Records from a pointing dataset
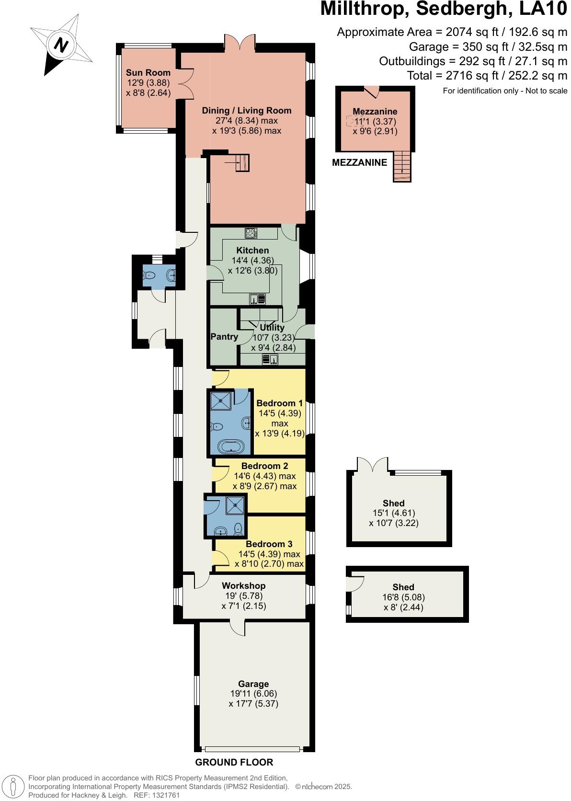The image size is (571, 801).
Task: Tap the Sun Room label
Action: point(148,73)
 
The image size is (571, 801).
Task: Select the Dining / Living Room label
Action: point(246,111)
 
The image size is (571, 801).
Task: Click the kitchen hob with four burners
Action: point(251,233)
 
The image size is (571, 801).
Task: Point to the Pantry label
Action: point(224,337)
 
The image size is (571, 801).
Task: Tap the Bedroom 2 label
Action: point(264,466)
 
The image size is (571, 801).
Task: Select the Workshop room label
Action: point(243,586)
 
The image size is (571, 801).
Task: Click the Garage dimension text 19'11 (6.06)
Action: point(253,694)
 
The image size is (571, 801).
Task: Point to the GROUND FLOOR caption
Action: point(234,763)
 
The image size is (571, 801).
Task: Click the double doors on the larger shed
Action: point(372,465)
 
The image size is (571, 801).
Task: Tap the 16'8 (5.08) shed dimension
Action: point(403,597)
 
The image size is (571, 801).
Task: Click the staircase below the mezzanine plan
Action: point(402,166)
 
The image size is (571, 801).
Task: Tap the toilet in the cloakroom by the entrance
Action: point(148,275)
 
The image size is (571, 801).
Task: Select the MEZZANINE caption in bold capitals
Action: point(359,163)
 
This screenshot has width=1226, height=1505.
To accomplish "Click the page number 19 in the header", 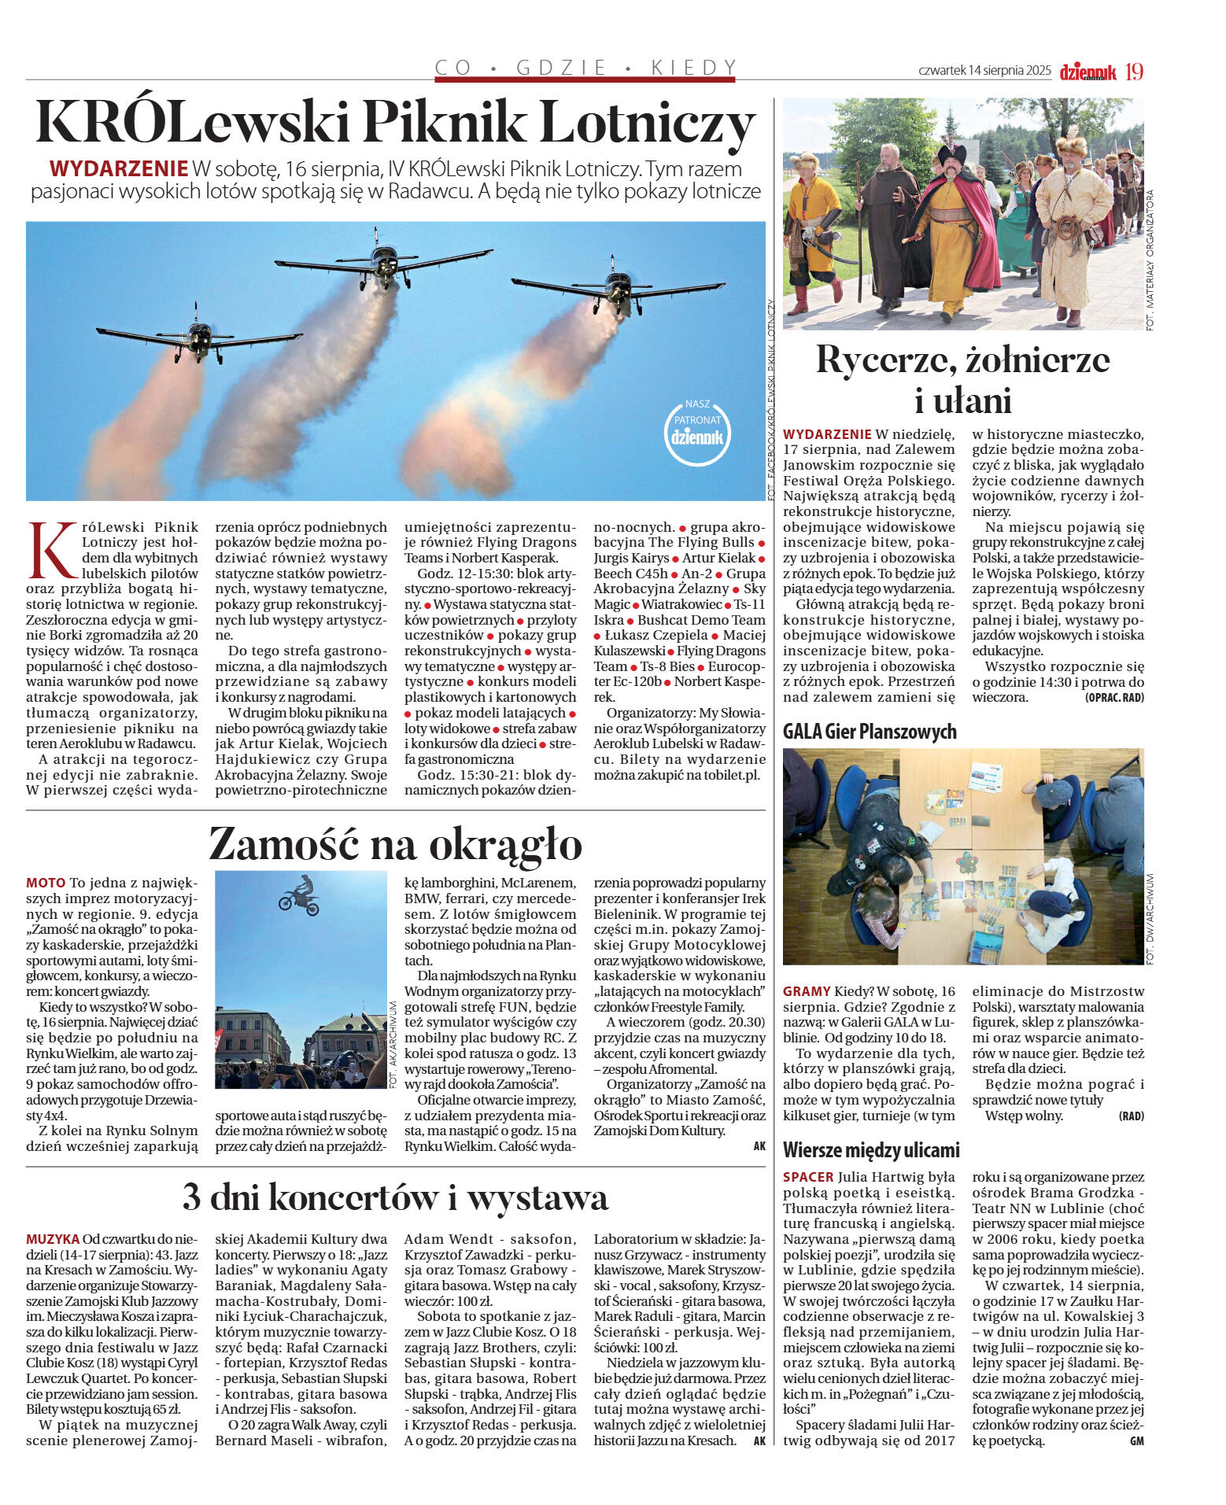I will pyautogui.click(x=1134, y=72).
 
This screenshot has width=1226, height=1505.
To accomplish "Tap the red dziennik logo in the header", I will pyautogui.click(x=1088, y=72).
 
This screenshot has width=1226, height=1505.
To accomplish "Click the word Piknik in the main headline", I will pyautogui.click(x=444, y=123).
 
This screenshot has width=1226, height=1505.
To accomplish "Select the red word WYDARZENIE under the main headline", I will pyautogui.click(x=119, y=168).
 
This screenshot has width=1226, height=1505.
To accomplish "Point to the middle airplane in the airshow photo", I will pyautogui.click(x=384, y=260).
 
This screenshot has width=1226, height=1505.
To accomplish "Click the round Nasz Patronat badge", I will pyautogui.click(x=696, y=432).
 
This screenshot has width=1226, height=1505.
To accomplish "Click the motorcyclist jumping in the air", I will pyautogui.click(x=300, y=896).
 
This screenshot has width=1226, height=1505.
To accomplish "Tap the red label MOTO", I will pyautogui.click(x=46, y=883).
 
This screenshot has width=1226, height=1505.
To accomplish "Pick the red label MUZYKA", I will pyautogui.click(x=53, y=1239).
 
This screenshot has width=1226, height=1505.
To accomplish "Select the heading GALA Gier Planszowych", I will pyautogui.click(x=870, y=732).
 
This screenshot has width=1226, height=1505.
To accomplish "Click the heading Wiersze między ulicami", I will pyautogui.click(x=871, y=1150).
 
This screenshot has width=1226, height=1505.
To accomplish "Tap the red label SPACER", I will pyautogui.click(x=808, y=1177).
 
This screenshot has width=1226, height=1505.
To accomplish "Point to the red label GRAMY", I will pyautogui.click(x=807, y=991).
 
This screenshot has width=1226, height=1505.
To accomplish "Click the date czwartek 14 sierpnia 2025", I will pyautogui.click(x=984, y=71).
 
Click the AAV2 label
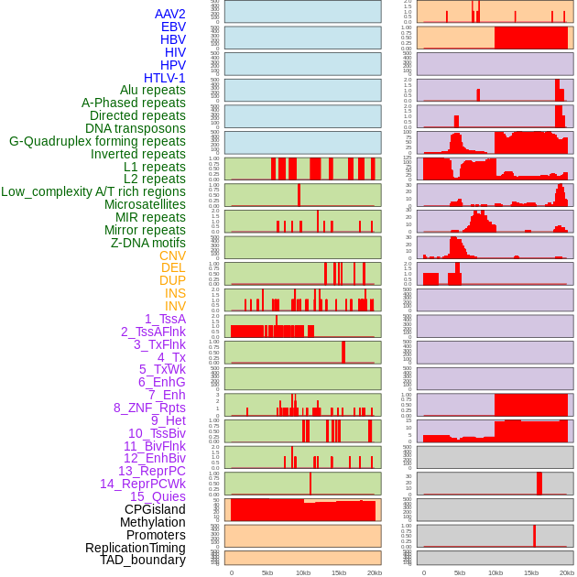169,14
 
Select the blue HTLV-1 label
164,78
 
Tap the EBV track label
173,27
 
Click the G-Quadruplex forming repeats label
97,141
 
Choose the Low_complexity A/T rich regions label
93,191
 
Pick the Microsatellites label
145,204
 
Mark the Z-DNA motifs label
147,243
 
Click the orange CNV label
172,256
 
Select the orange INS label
174,293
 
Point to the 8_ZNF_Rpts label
149,408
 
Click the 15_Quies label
158,496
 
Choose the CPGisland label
155,509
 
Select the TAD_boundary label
142,560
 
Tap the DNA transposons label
136,128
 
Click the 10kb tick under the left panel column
302,572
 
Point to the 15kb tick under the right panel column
530,572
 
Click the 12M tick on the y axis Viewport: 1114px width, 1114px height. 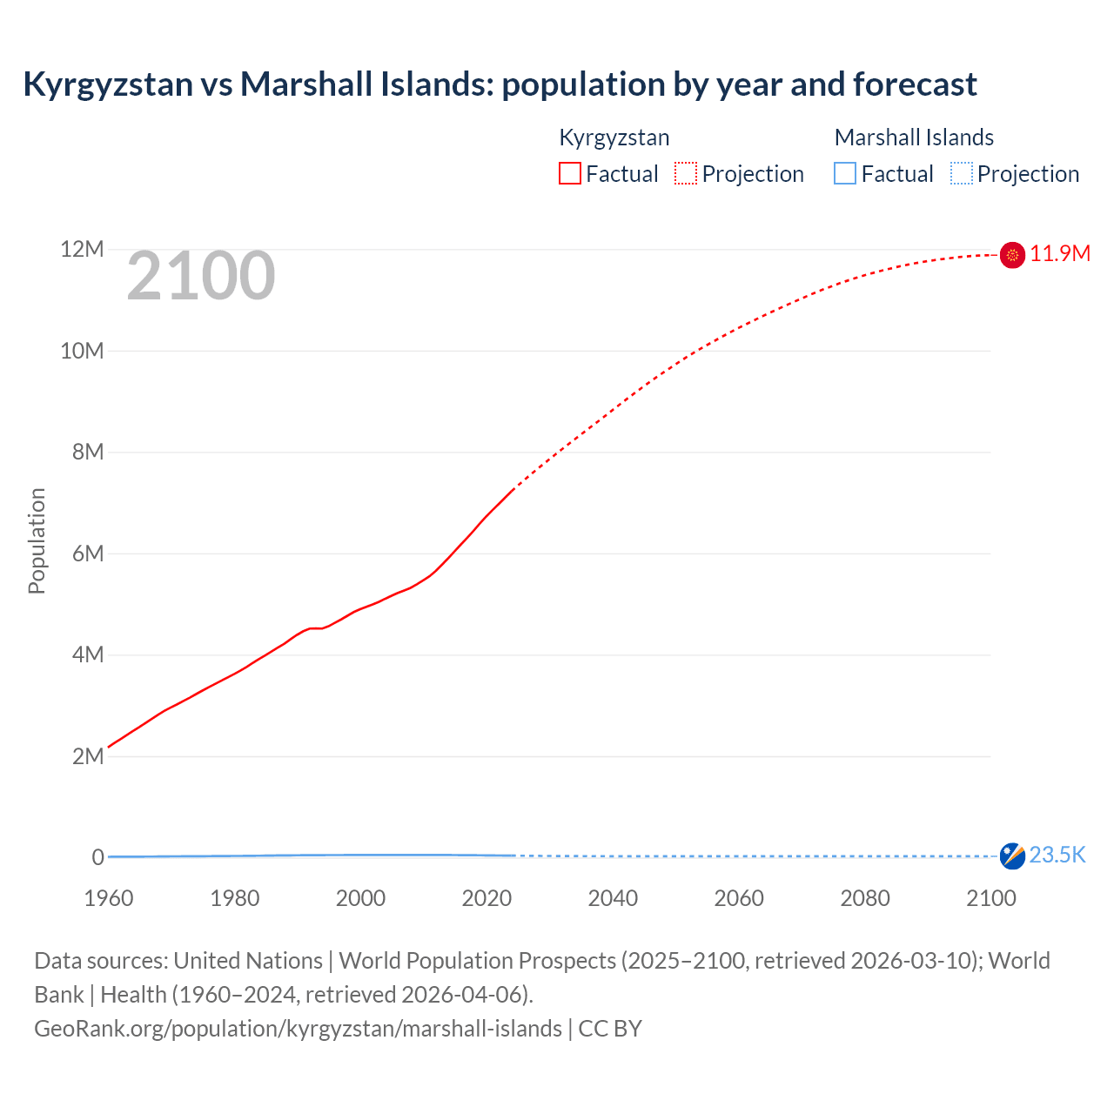(82, 250)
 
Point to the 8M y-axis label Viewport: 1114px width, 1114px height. (88, 453)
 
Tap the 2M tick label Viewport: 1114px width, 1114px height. (88, 756)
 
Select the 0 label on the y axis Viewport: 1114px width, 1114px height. (98, 857)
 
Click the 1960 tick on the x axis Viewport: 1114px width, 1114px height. (109, 898)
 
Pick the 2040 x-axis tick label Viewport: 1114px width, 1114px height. (613, 898)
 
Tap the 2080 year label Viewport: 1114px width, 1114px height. (865, 898)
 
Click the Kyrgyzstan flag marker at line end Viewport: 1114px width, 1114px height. (1012, 255)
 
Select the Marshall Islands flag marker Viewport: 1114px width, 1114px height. (1012, 856)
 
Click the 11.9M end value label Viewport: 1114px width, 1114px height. (1060, 254)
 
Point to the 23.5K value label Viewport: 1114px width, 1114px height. (1057, 856)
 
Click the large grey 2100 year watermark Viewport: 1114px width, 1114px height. (201, 277)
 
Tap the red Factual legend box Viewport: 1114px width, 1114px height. (570, 174)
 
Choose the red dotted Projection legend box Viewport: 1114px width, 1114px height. (686, 174)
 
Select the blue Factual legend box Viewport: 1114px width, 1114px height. (845, 174)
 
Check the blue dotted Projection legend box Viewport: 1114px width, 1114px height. (962, 174)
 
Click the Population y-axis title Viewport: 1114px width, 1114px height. (37, 540)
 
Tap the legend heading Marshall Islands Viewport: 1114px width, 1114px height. (914, 138)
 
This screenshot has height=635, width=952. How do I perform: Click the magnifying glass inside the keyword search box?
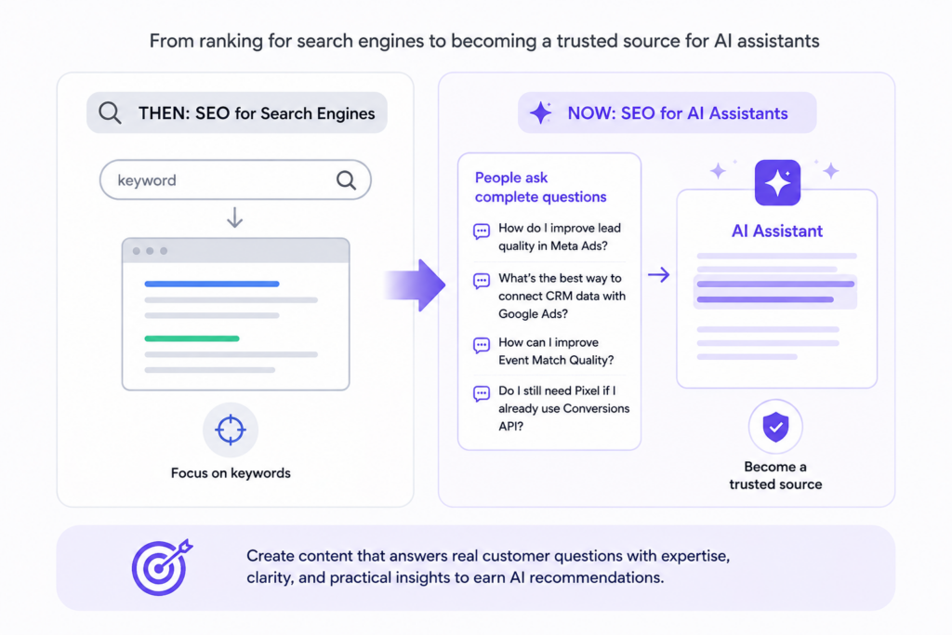(x=346, y=179)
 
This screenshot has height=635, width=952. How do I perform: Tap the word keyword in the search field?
(x=147, y=180)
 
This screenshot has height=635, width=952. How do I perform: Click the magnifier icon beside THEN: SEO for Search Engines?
(x=110, y=112)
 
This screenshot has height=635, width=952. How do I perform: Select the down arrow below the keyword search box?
(x=235, y=218)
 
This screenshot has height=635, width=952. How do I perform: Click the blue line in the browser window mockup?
(x=212, y=284)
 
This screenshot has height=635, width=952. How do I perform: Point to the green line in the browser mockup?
(x=192, y=338)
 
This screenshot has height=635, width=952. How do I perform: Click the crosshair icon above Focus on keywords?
(x=231, y=430)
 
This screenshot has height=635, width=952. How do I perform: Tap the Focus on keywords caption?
(x=231, y=473)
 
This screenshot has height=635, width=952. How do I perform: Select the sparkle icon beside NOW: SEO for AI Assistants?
(x=540, y=112)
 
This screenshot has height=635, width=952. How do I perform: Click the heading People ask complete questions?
(x=540, y=187)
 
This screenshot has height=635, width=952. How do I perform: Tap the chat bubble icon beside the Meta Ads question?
(x=482, y=232)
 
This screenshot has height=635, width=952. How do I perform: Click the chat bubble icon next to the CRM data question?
(x=482, y=281)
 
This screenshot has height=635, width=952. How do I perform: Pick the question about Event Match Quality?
(x=556, y=351)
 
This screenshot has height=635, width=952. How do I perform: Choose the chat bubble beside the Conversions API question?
(x=482, y=394)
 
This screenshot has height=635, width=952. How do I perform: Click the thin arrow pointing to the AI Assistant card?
(x=659, y=275)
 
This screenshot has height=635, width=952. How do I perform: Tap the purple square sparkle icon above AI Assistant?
(x=778, y=183)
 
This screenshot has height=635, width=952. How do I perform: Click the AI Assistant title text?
(x=777, y=231)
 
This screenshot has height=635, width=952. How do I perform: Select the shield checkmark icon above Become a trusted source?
(x=776, y=427)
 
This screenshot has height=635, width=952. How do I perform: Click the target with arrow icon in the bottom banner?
(x=162, y=568)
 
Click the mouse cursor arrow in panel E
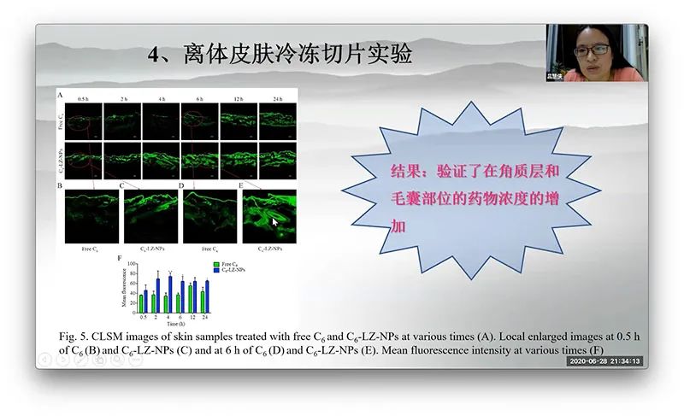pos(274,222)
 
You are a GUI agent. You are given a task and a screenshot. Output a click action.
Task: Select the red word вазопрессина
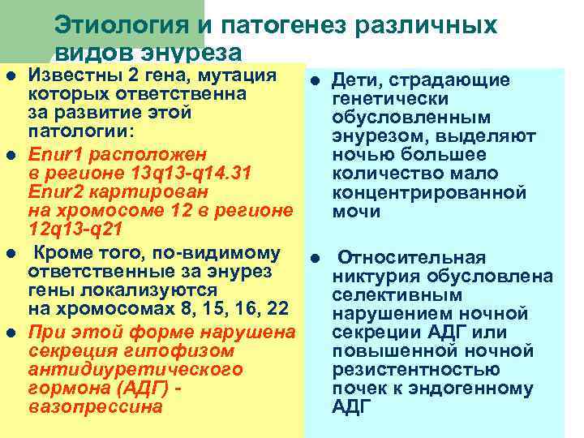tap(95, 406)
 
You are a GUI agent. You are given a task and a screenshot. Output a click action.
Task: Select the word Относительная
tap(411, 258)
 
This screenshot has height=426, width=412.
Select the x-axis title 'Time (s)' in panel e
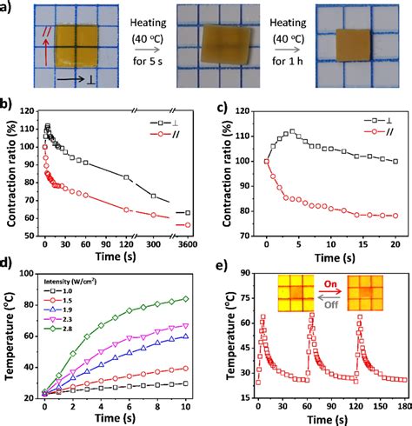(321, 420)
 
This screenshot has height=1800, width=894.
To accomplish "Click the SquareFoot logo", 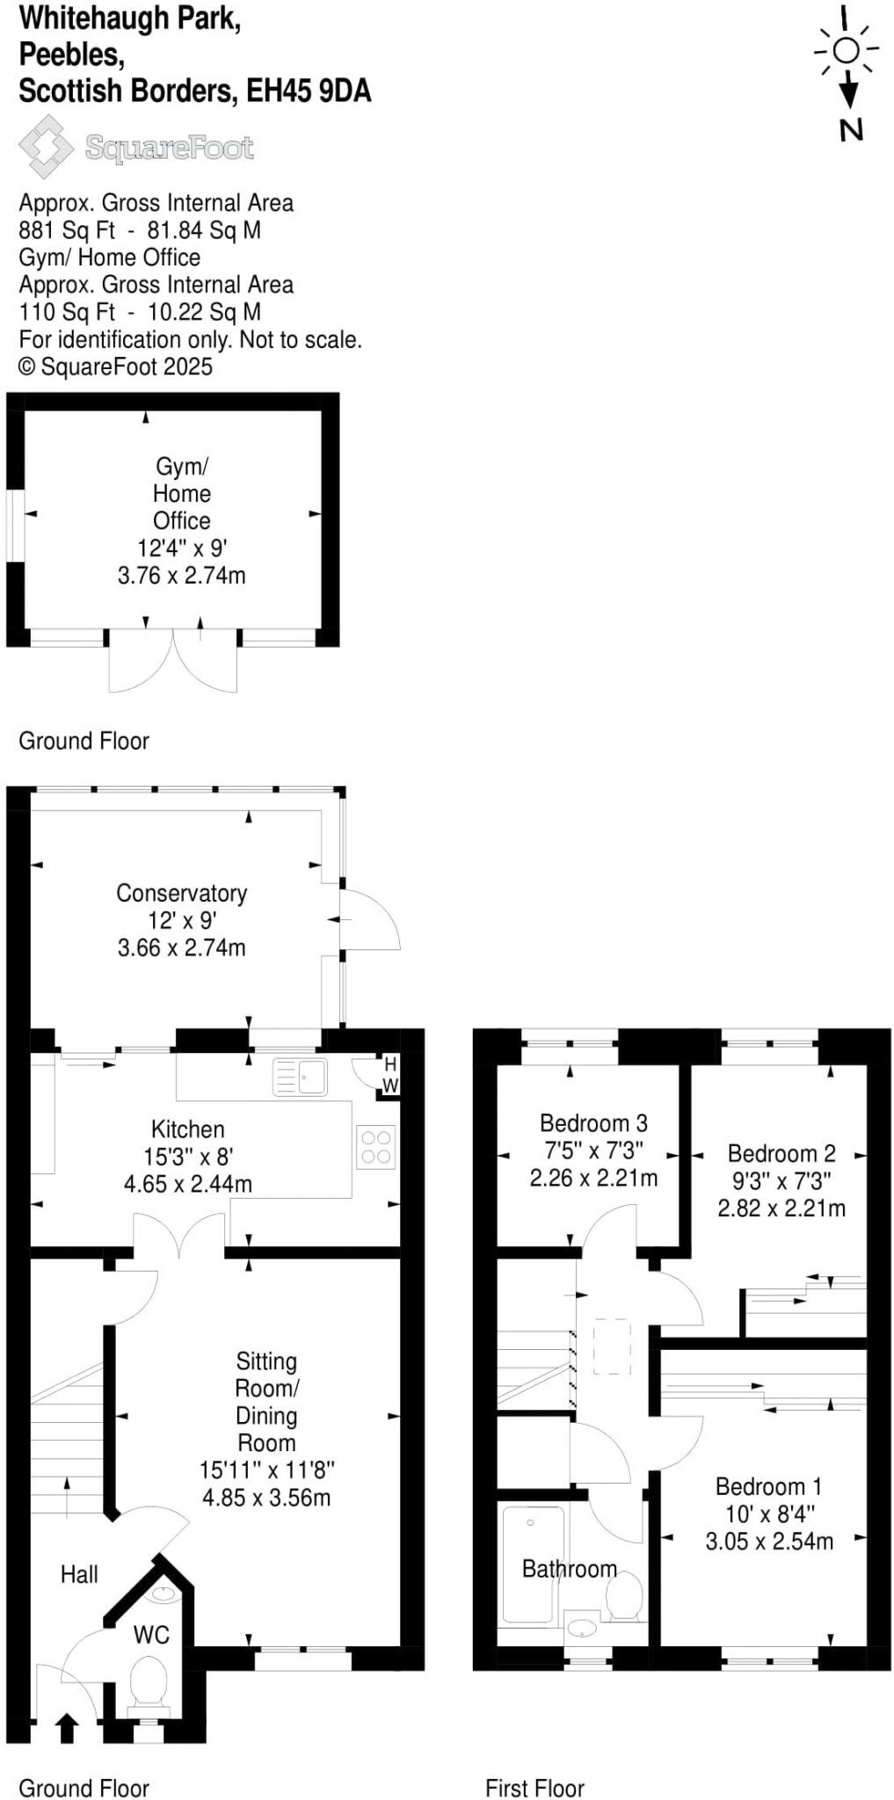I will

THE REQUEST -> Rewrite the part of the listing starting at the line that contains "browser window mockup?" and ending at the line that contains "(x=556, y=351)", with "chat bubble icon" changed to "speech bubble icon" and nothing else altered.

ANSWER BELOW ->
This screenshot has height=635, width=952. How do I perform: Click the blue line in the browser window mockup?
(x=212, y=284)
 
This screenshot has height=635, width=952. How do I perform: Point to the green line in the browser mockup?
(x=192, y=338)
 
This screenshot has height=635, width=952. How do I perform: Click the crosshair icon above Focus on keywords?
(x=231, y=430)
 
This screenshot has height=635, width=952. How do I perform: Tap the Focus on keywords caption?
(x=231, y=473)
 
This screenshot has height=635, width=952. How do I perform: Select the sparkle icon beside NOW: SEO for AI Assistants?
(x=540, y=112)
 
This screenshot has height=635, width=952. How do I perform: Click the heading People ask complete questions?
(x=540, y=187)
 
This screenshot has height=635, width=952. How do I perform: Tap the speech bubble icon beside the Meta Ads question?
(x=482, y=232)
 
This screenshot has height=635, width=952. How do I perform: Click the speech bubble icon next to the CRM data question?
(x=482, y=281)
 
This screenshot has height=635, width=952. How do I perform: Pick the question about Event Match Quality?
(x=556, y=351)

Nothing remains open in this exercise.